Given the daunting breadth, depth, and sheer volume of federal legislation impacting the labor and employment arena, the task of understanding how all of the federal legislation - not to mention state and local legislation and all corresponding regulations and caselaw - interrelates may be an impossible task even for legal experts. One vital area of federal employment legislation involves protecting the rights of individuals with disabilities. The Americans with Disabilities Act of 1990 (“ADA”) seeks “to provide a clear and comprehensive national mandate for the elimination of discrimination against individuals with disabilities.” To fulfill the ADA's vision to protect the civil rights of individuals with disabilities, courts must not allow other federal employment statutes to diminish the ADA’s standing in federal law. This Article stresses that when the ADA interacts with other critical federal employment statutes, the ADA should not be relegated to second-class status.

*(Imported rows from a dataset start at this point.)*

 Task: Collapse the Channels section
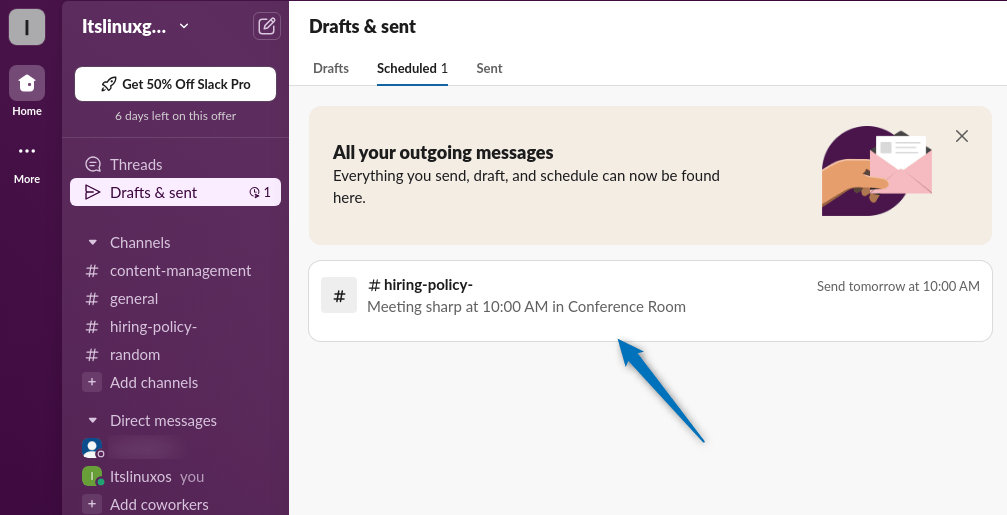[93, 243]
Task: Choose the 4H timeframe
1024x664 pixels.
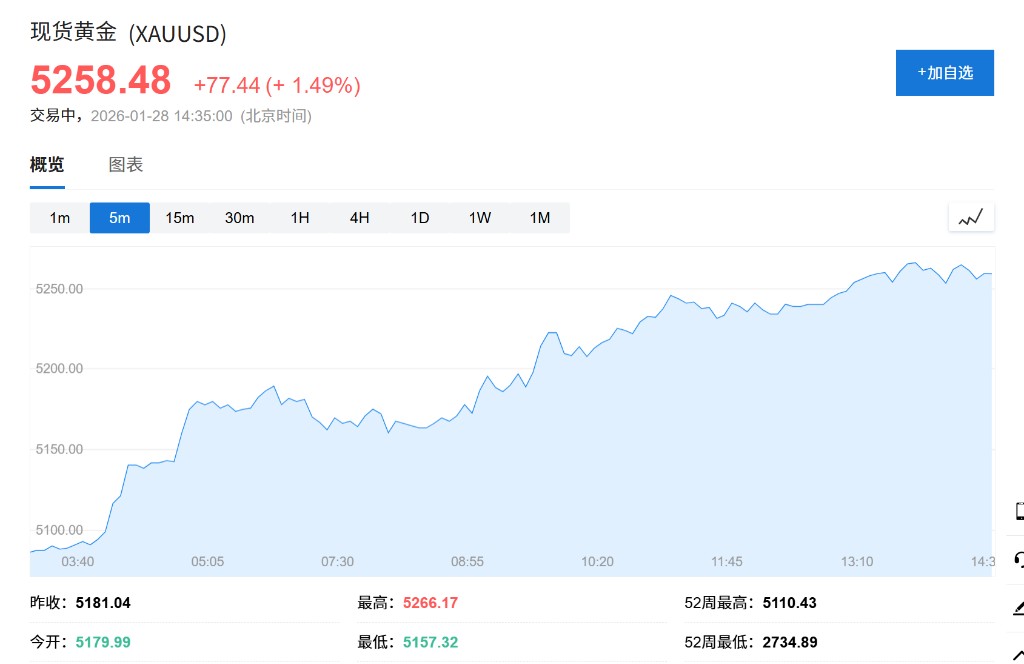Action: [x=360, y=218]
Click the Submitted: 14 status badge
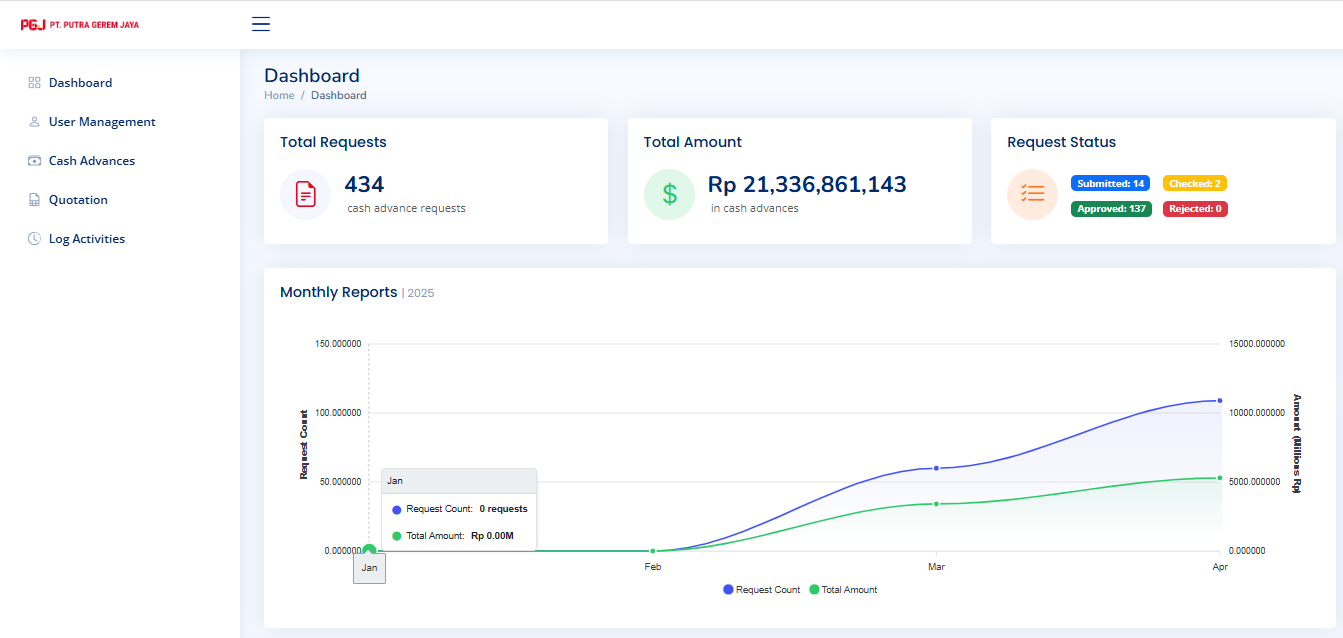The width and height of the screenshot is (1343, 638). point(1110,184)
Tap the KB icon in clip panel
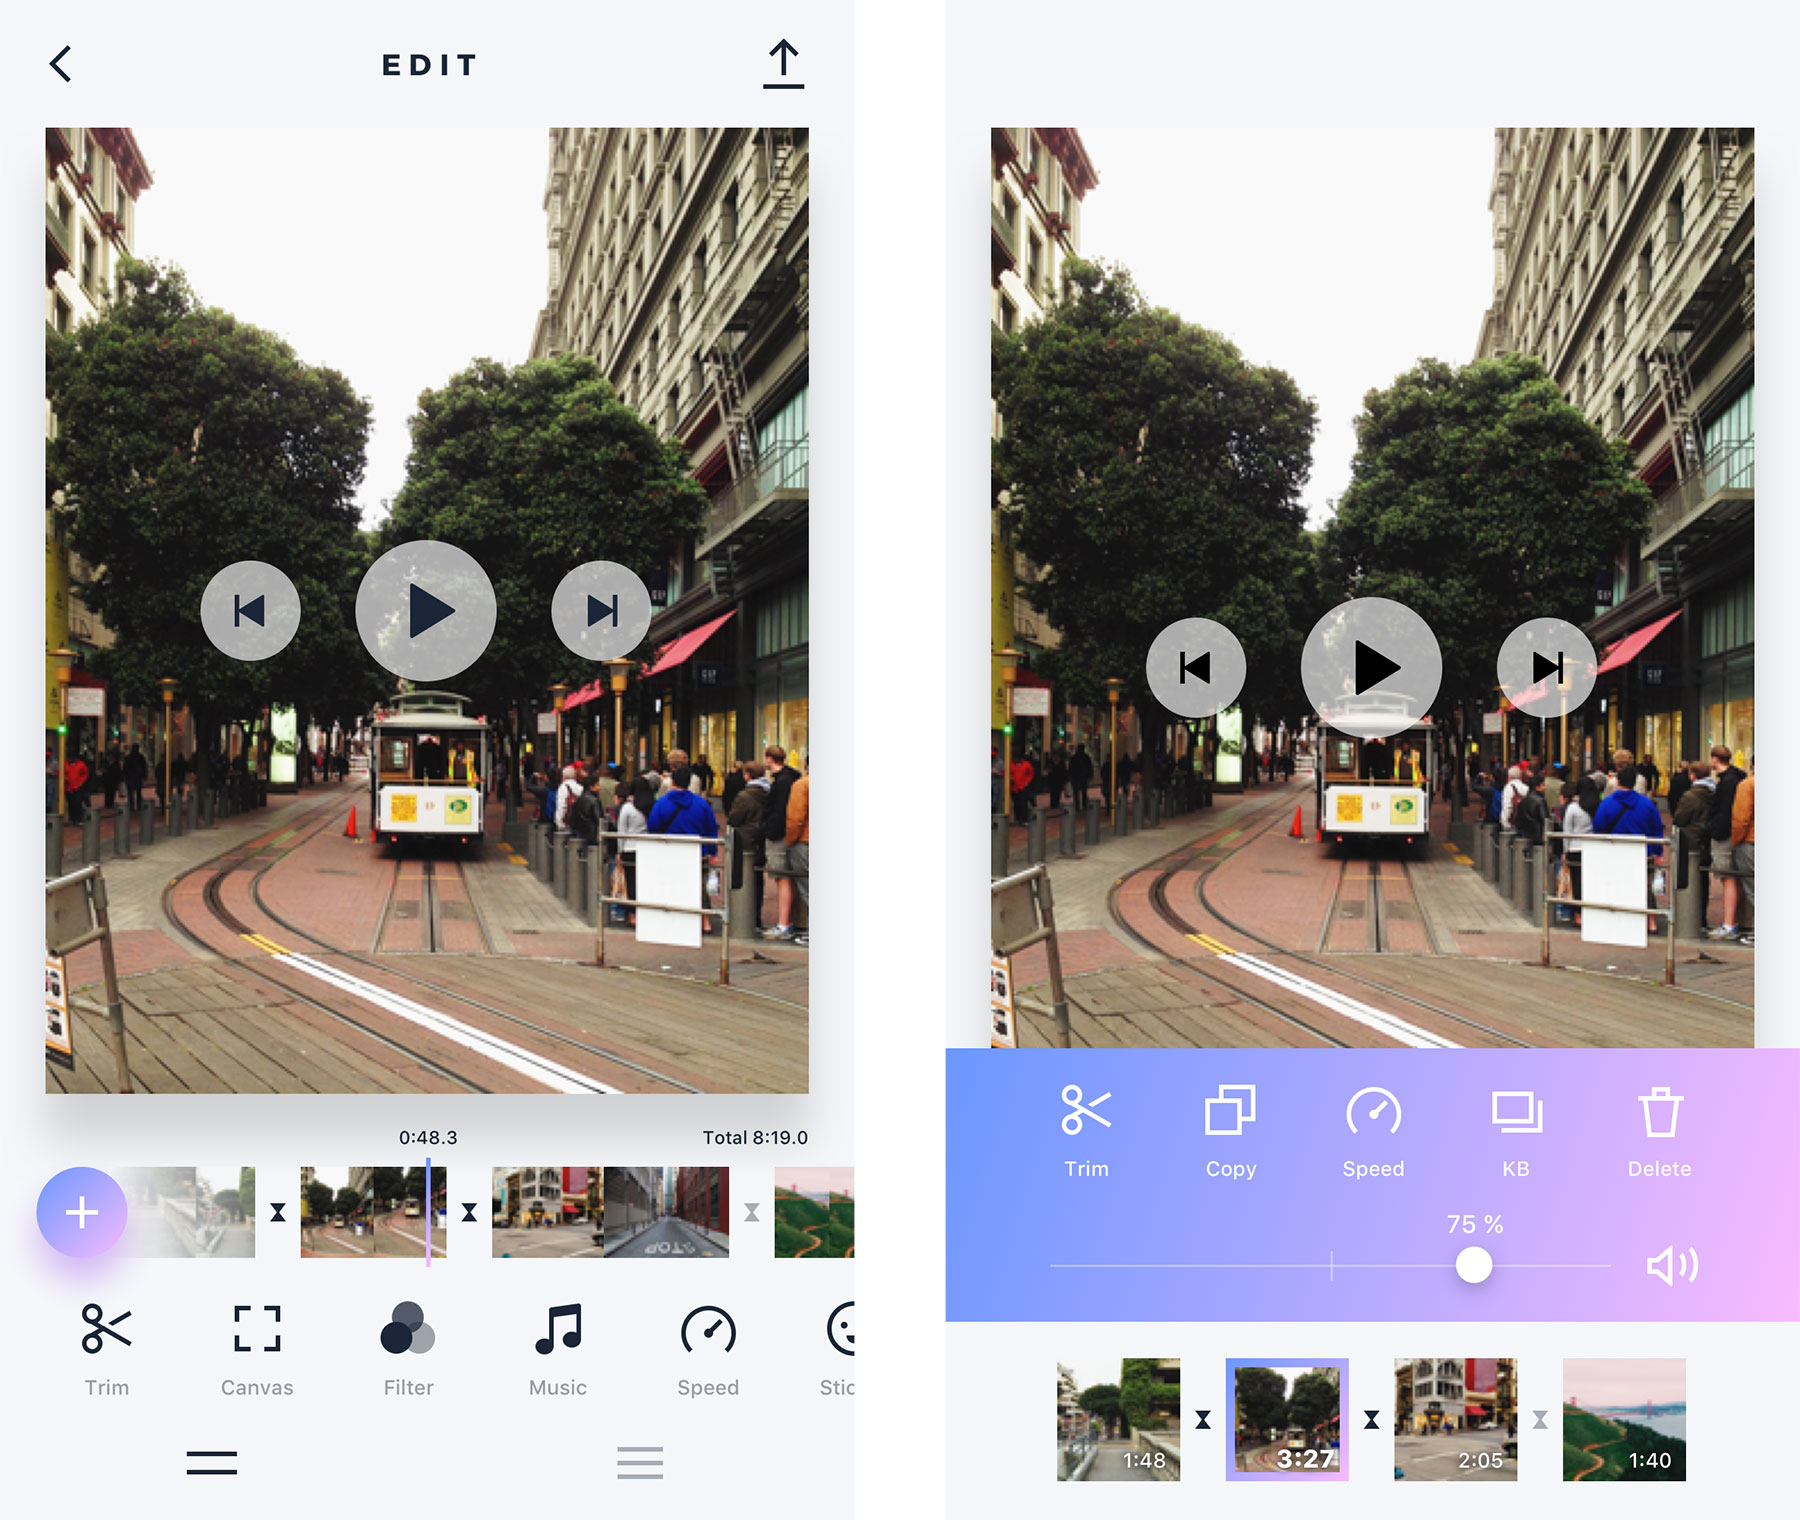1800x1520 pixels. 1516,1130
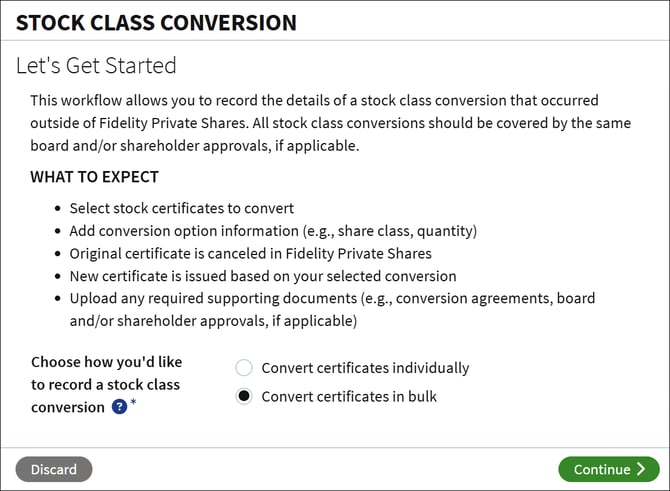Click the Let's Get Started heading

click(x=96, y=65)
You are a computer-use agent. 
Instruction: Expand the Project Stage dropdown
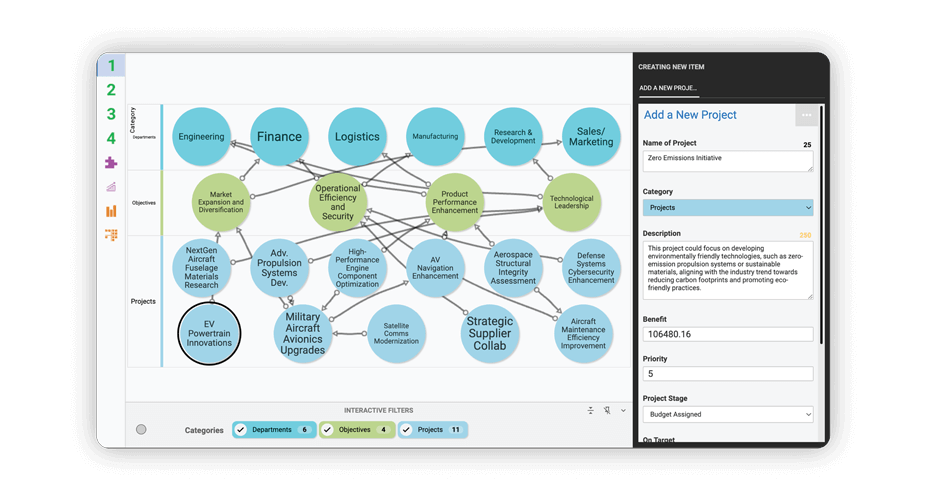pos(727,414)
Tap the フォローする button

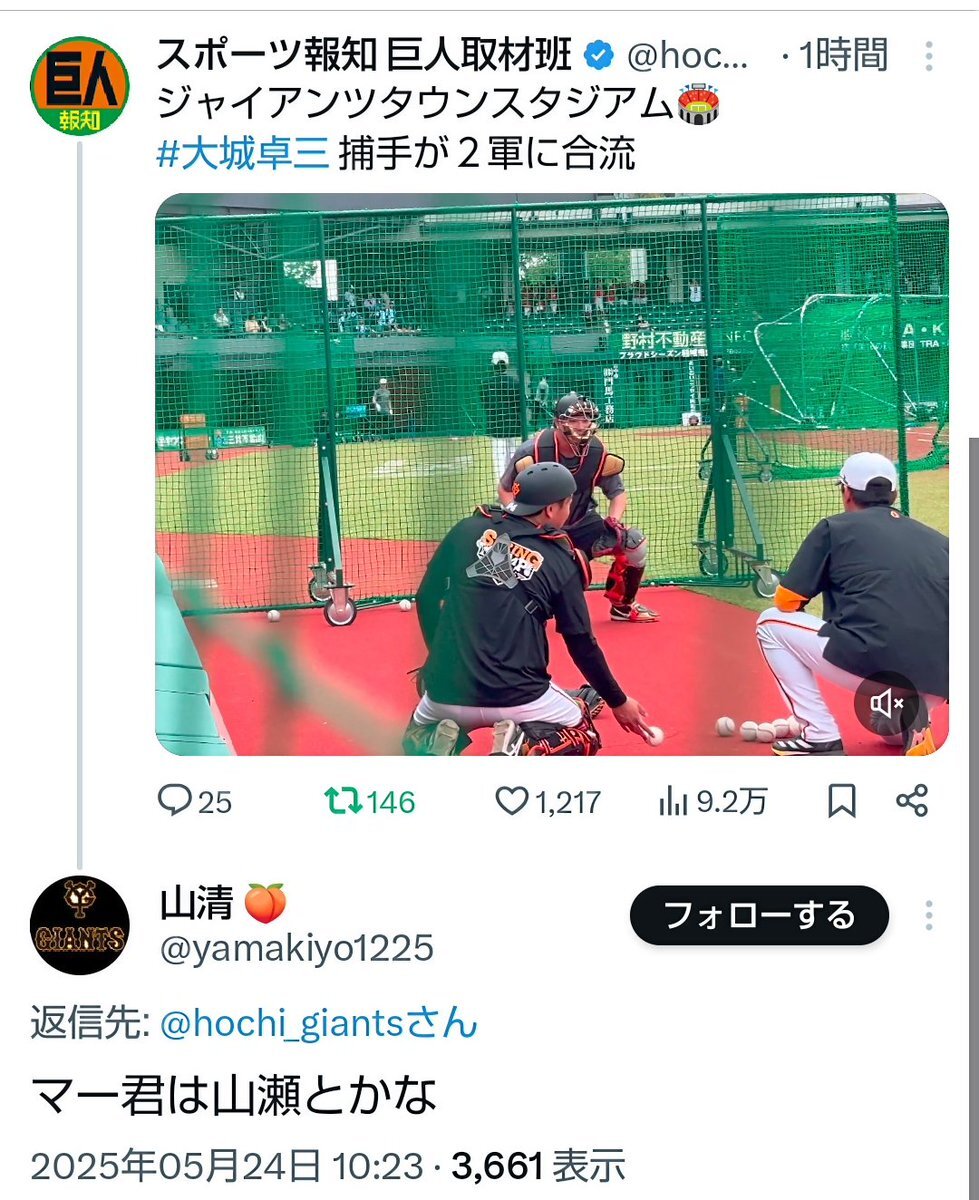click(759, 915)

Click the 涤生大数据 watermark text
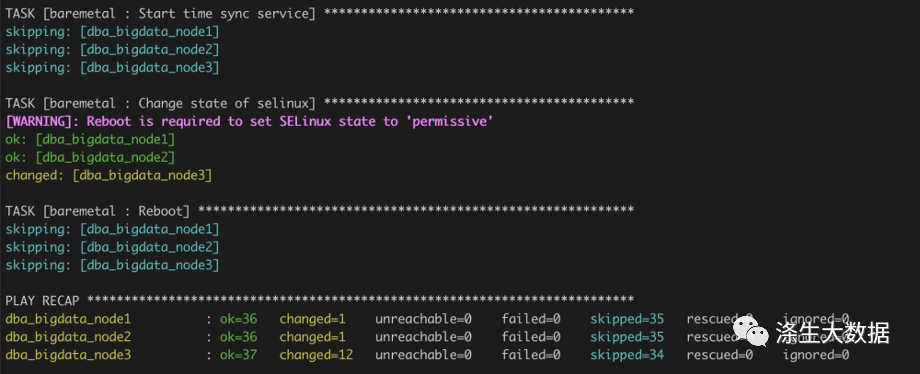(832, 332)
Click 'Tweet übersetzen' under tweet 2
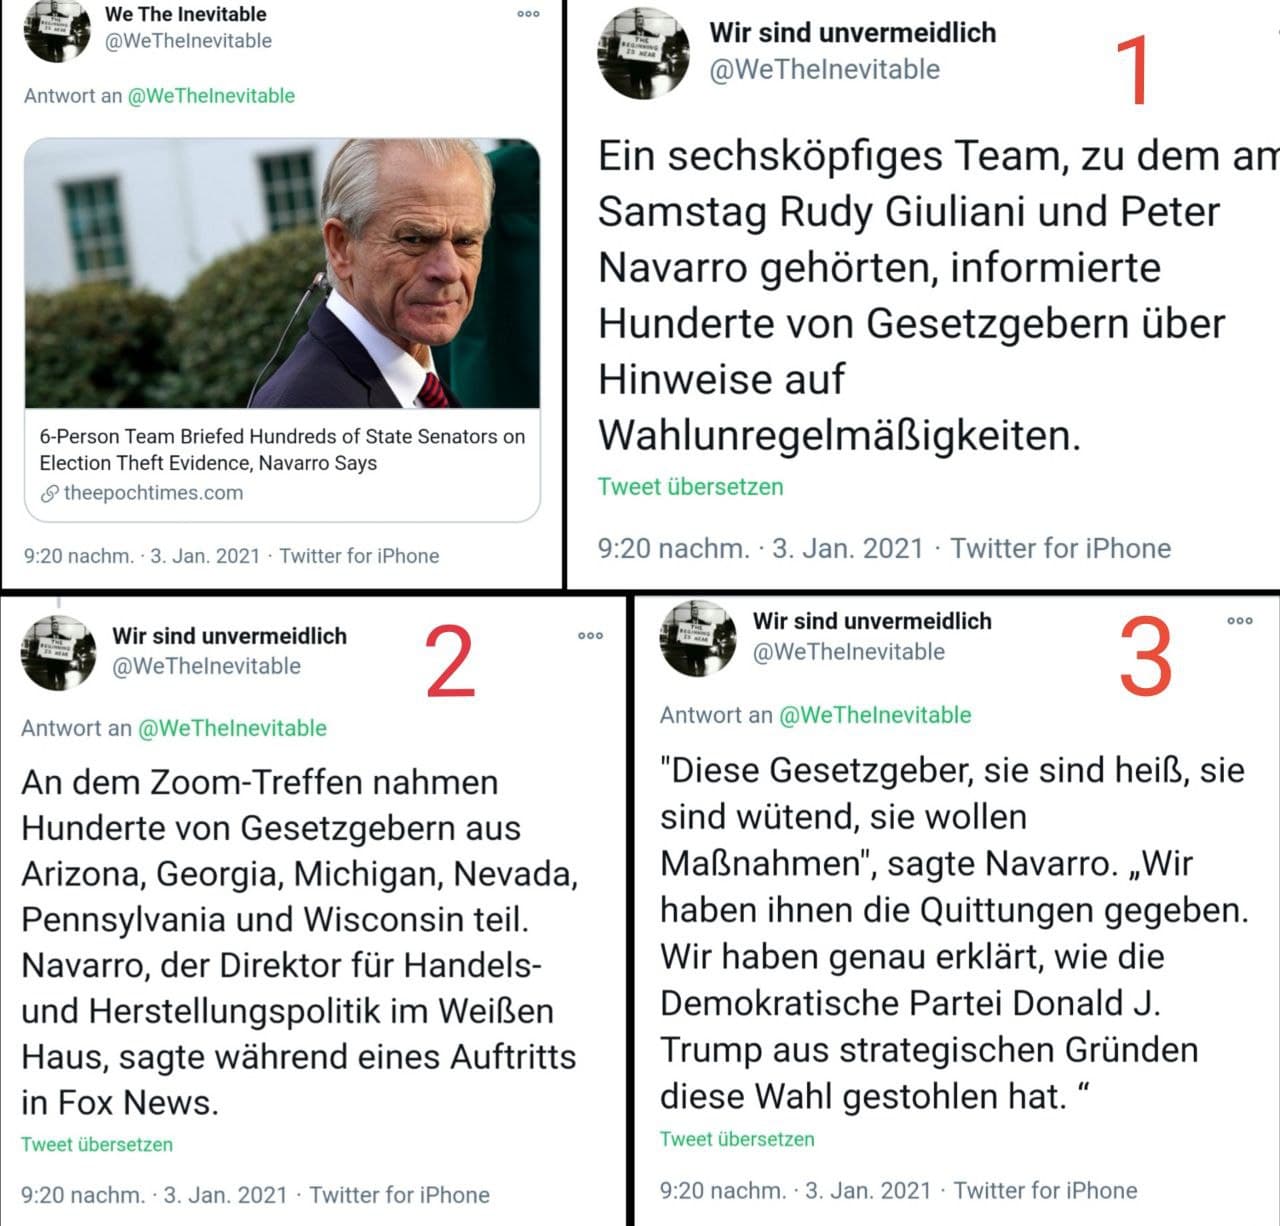Screen dimensions: 1280x1226 click(97, 1144)
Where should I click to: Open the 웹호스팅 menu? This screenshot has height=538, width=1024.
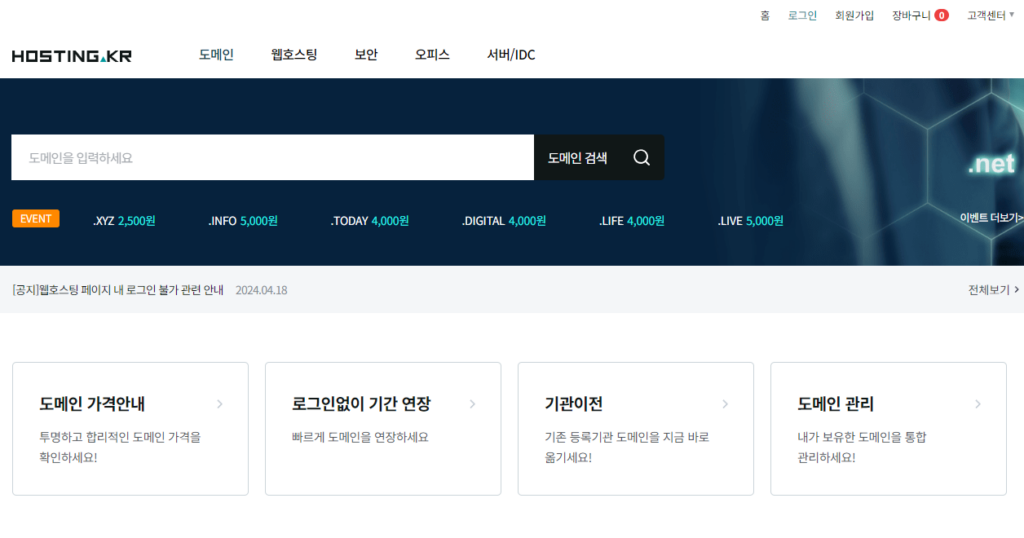(294, 55)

Specifically, this Article focuses on how the ADA affects and is affected by other federal laws. Part I discusses the ADA’s interrelationship to the Family and Medical Leave Act of 1993. Part II discusses the ADA’s interaction with the Occupational Safety and Health Act of 1970. Part III discusses how the ADA naturally incorporates the hostile work environment theory under Title VII of the Civil Rights Act of 1964 to the ADA. Part IV discusses the ADA’s relationship to the Social Security Act of 1935. Finally, Part V discusses the ADA’s interaction with the National Labor Relations Act and national labor policy.
When courts interpret the ADA alongside these other federal employment statutes, the results (which inherently determine rights and obligations) are often inconsistent, leading to uncertain expectations and results for those individuals with disabilities. This fundamentally unfair and unsound treatment of the ADA ultimately leaves the promises of the ADA unfulfilled and frustrates employer’s efforts to comply with disability laws. Given the disabling complexity of the vast amount of federal employment legislation, especially the laws impacting America's national disability policy, every citizen must critically ask whether our Nation enjoys a single, clear, effective, and compassionate policy toward individuals with disabilities under the ADA. This Article seeks to ensure that the ADA's interaction with other federal employment laws does not relegate the ADA to second-class status. Instead, this Article maintains that the ADA must be consistently interpreted and applied - especially when it interacts with other federal laws - to carry out the ADA's noble goals to eliminate discrimination against individuals with disabilities. In a phrase, this Article stresses that if the ADA itself is diminished when it interacts with other federal laws, then the rights afforded to individuals with disabilities are inherently and unjustly diminished as well.
Lucas, Tory L., Disabling Complexity: The Americans with Disabilities Act of 1990 and Its Interaction with Other Federal Laws (June 1, 2005). Creighton Law Review, Vol. 38, p. 871, 2005.